A whole medium avocado contains about 240 calories. That number varies depending on the size and variety, but most people eating a standard Hass avocado from the grocery store can expect somewhere between 200 and 300 calories per fruit.
Calories by Size and Serving
Avocados aren’t uniform, so the calorie count shifts with size. A whole medium avocado (roughly the size of your fist) has about 240 calories, 22 grams of fat, 13 grams of carbohydrate, 10 grams of fiber, and 3 grams of protein. A large avocado can reach 280 calories or more. Most avocados sold in U.S. grocery stores weigh between 150 and 200 grams without the skin and pit.
Few people eat a whole avocado in one sitting, though. The FDA lists the standard serving size as one-fifth of a medium avocado, which is about 30 grams and contains 50 calories. That’s a thin slice or two. A more realistic portion for most people is half an avocado, which comes to roughly 120 calories.
Hass vs. Florida Avocados
The two types you’ll find most often are California Hass avocados (smaller, with dark pebbly skin) and Florida avocados (larger, with smooth green skin). They’re not nutritionally identical. Per two-ounce portion, a Hass avocado has about 80 calories and 8 grams of fat, while a Florida avocado has about 60 calories and 5 grams of fat. Florida avocados are lower in fat per ounce, but because they’re physically larger, a whole Florida avocado can still contain more total calories than a whole Hass.
Where Those Calories Come From
Avocados are unusual among fruits because most of their calories come from fat rather than sugar. Of the 22 grams of fat in a medium avocado, about 15 grams are monounsaturated fat, the same type found in olive oil. Another 4 grams are polyunsaturated fat, and only 3 grams are saturated. This fat profile is a big part of why avocados are considered heart-healthy despite their calorie density.
The 10 grams of fiber in a medium avocado is also notable. That’s roughly a third of the daily recommended intake for most adults, packed into a single fruit. Fiber slows digestion, which helps explain why avocados feel more filling than their calorie count alone might suggest. Protein is minimal at 3 grams per fruit.

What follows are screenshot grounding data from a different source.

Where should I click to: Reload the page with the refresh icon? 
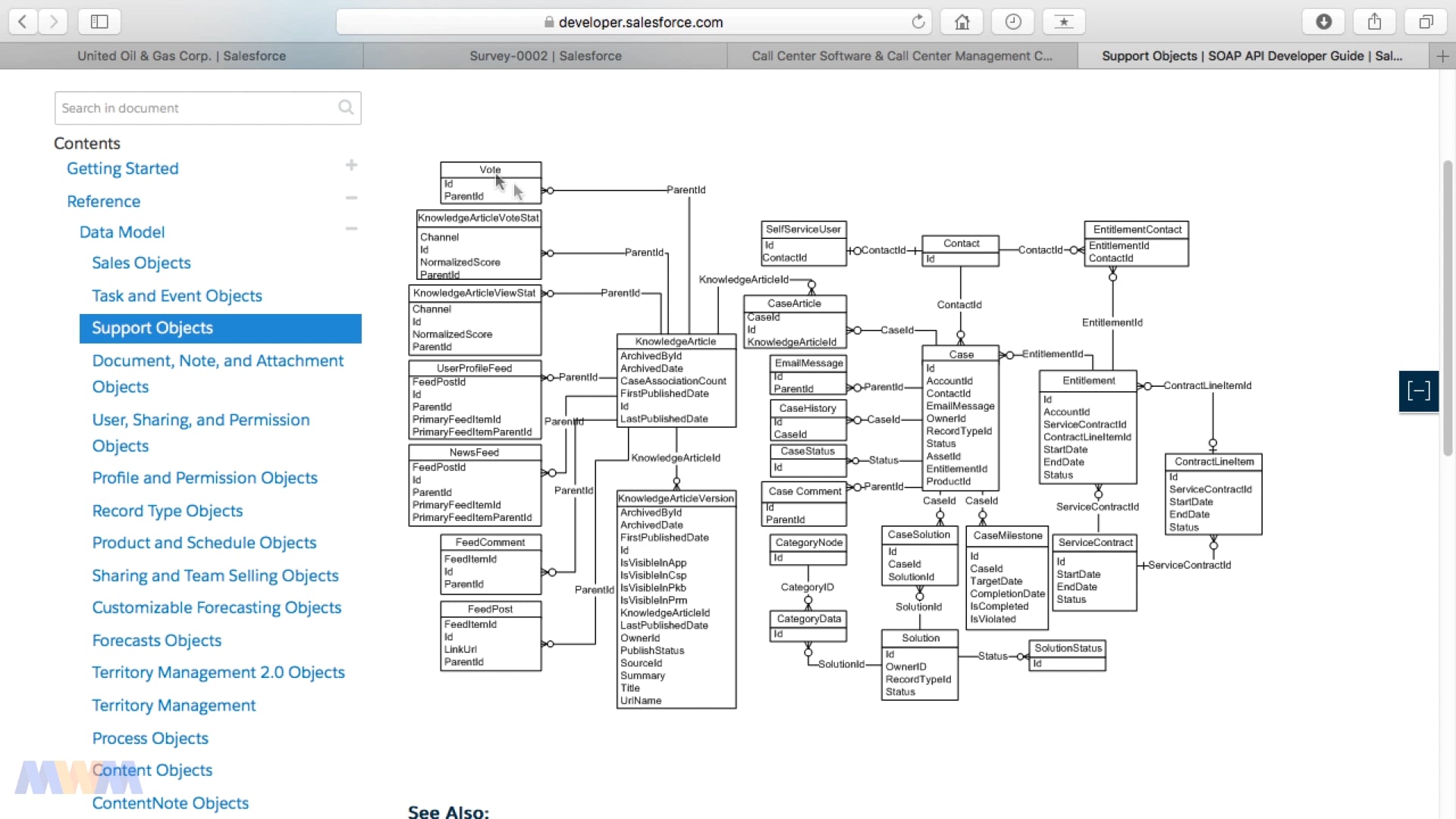pyautogui.click(x=918, y=22)
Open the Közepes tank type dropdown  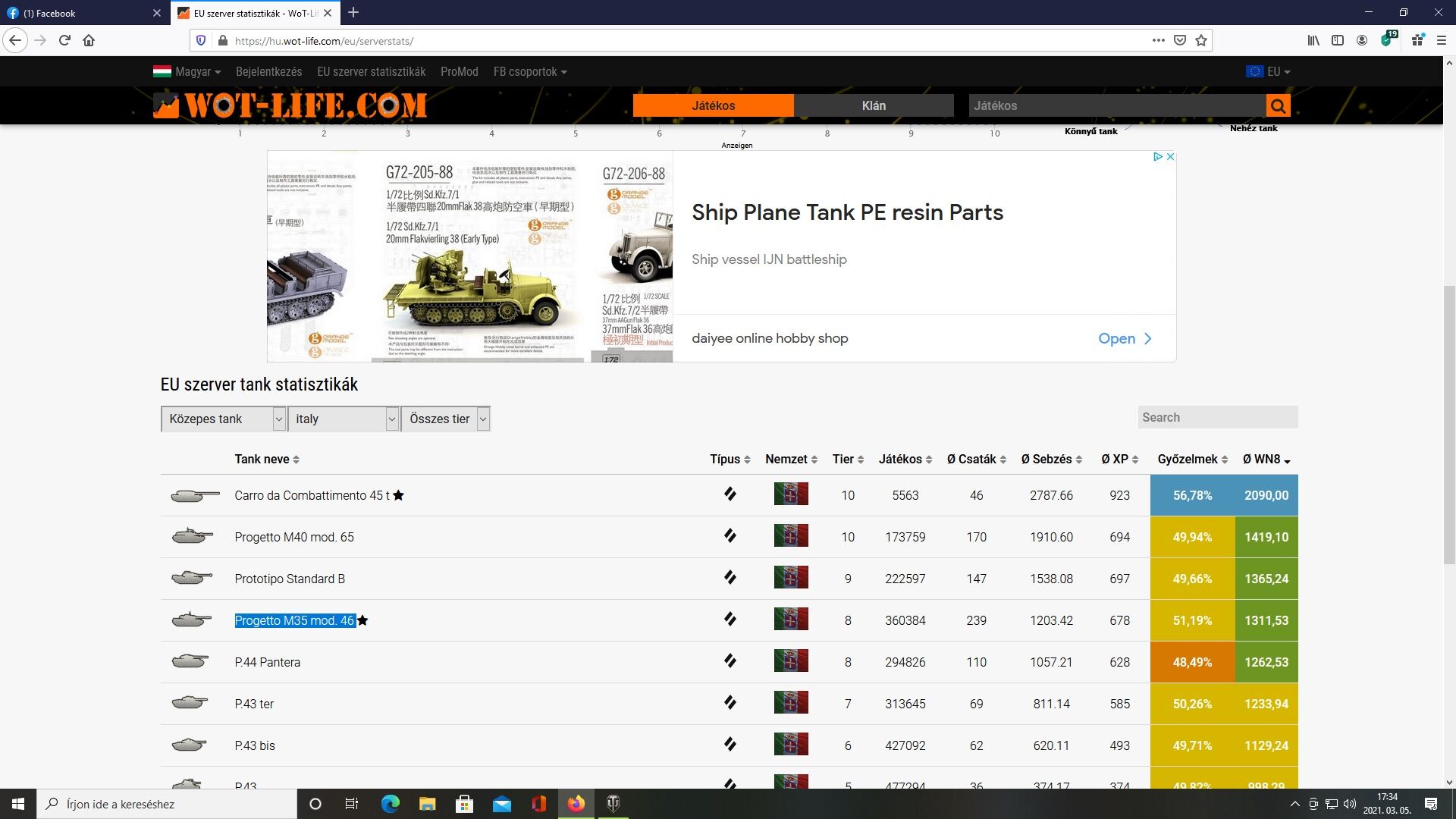pyautogui.click(x=223, y=419)
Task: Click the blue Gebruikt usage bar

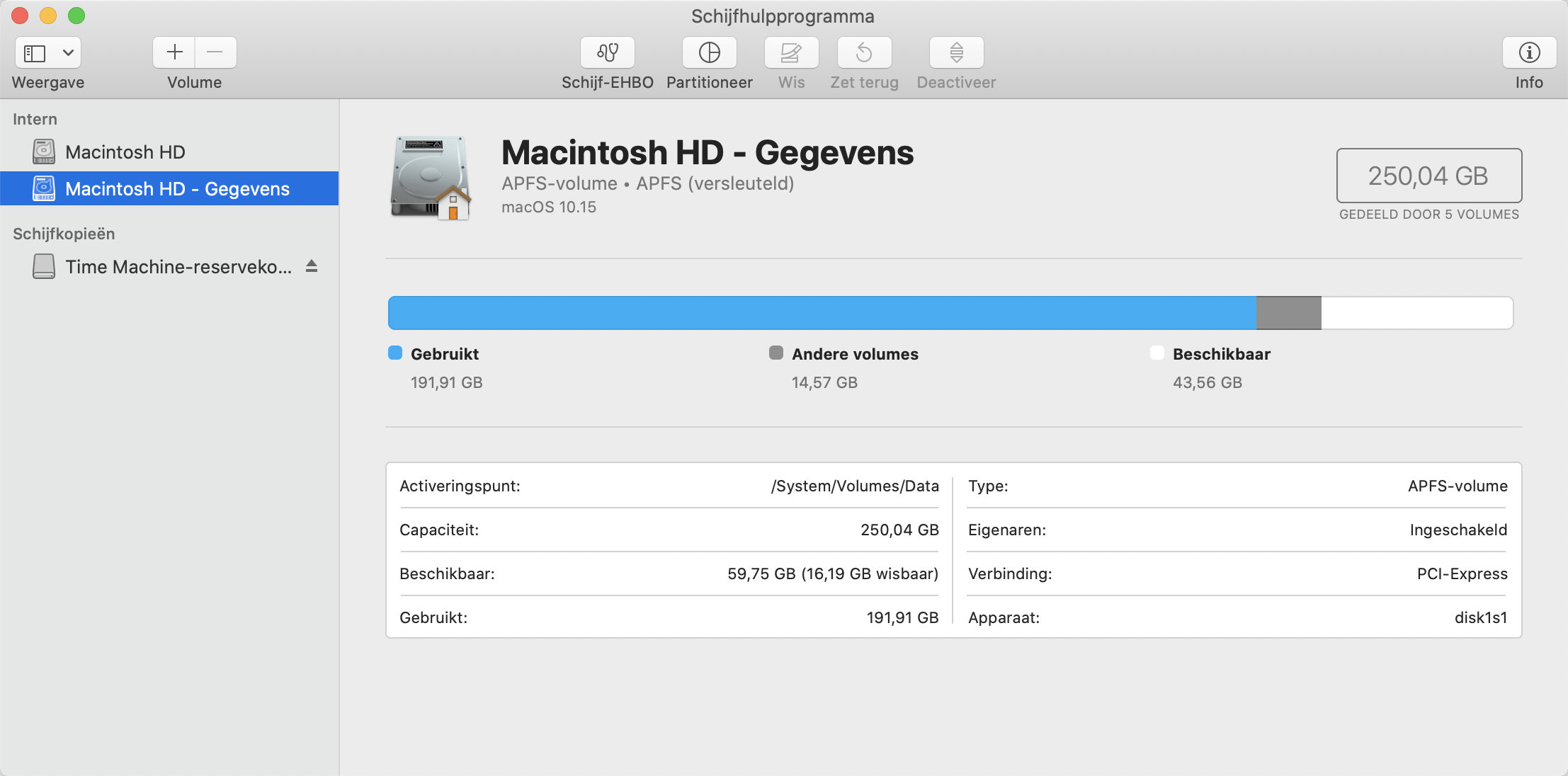Action: [x=822, y=313]
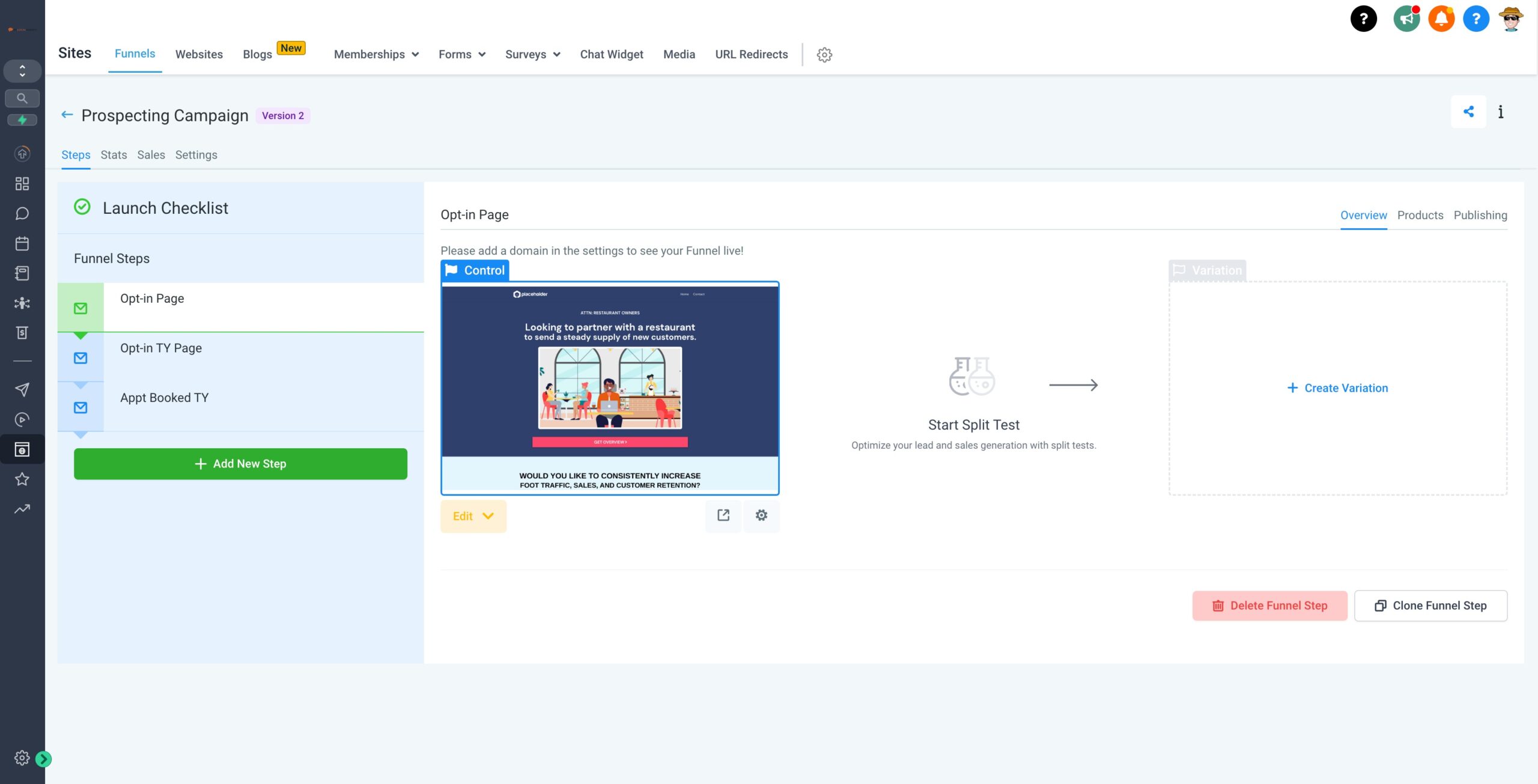
Task: Expand the Edit button dropdown arrow
Action: point(488,516)
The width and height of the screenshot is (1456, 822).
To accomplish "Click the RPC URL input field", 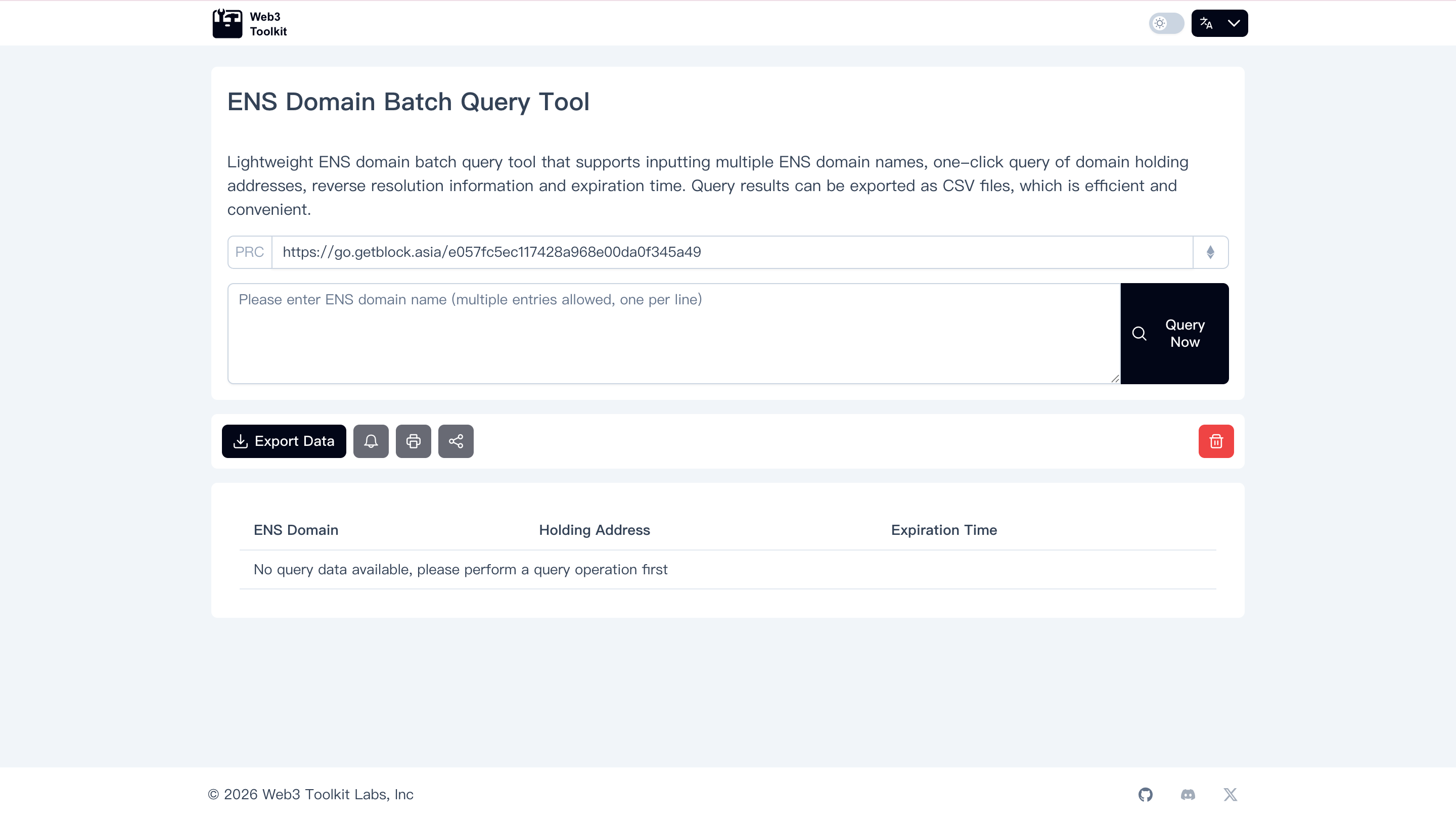I will pos(732,252).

Do Avocados Help or Hurt Weight Management?
At 240 calories per fruit, avocados are calorie-dense, which raises a fair question about weight. Research from the Journal of the American Heart Association offers a nuanced answer. In one clinical trial, eating half an avocado at lunch increased feelings of fullness and reduced the desire to eat for up to five hours afterward. That satiety effect could, in theory, help you eat less overall.
But a larger randomized trial tested what happens when people simply add one avocado per day to their normal diet. The avocado group ended up eating about 117 extra calories per day compared to the control group, yet they didn’t gain significant weight. The researchers concluded that the avocado partially replaced other foods people were already eating, offsetting most of its calorie load. Still, “partially” is the key word. The avocado provided 280 calories, and only about 160 of those were offset by eating less of other things.
The practical takeaway: avocados work best when they replace something else on your plate (like cheese, mayo, or butter on a sandwich) rather than being added on top of everything you already eat.
Calories in Common Avocado Foods
- Avocado toast (one slice): Around 200 to 300 calories, depending on the bread and how much avocado you use. A third of a medium avocado on whole grain toast lands near the lower end.
- Guacamole (2 tablespoons): About 50 calories. Most of the calories still come from the avocado itself, with lime, salt, and cilantro adding almost nothing.
- Half an avocado on a salad: Adds roughly 120 calories and enough fat to help your body absorb fat-soluble vitamins from the vegetables.
Because avocados are calorie-dense but also packed with fiber and healthy fats, they sit in a different category than most fruits. A banana has about 105 calories, an apple around 95. An avocado has more than double that, but it also delivers a completely different nutritional profile, one built around fat and fiber rather than sugar.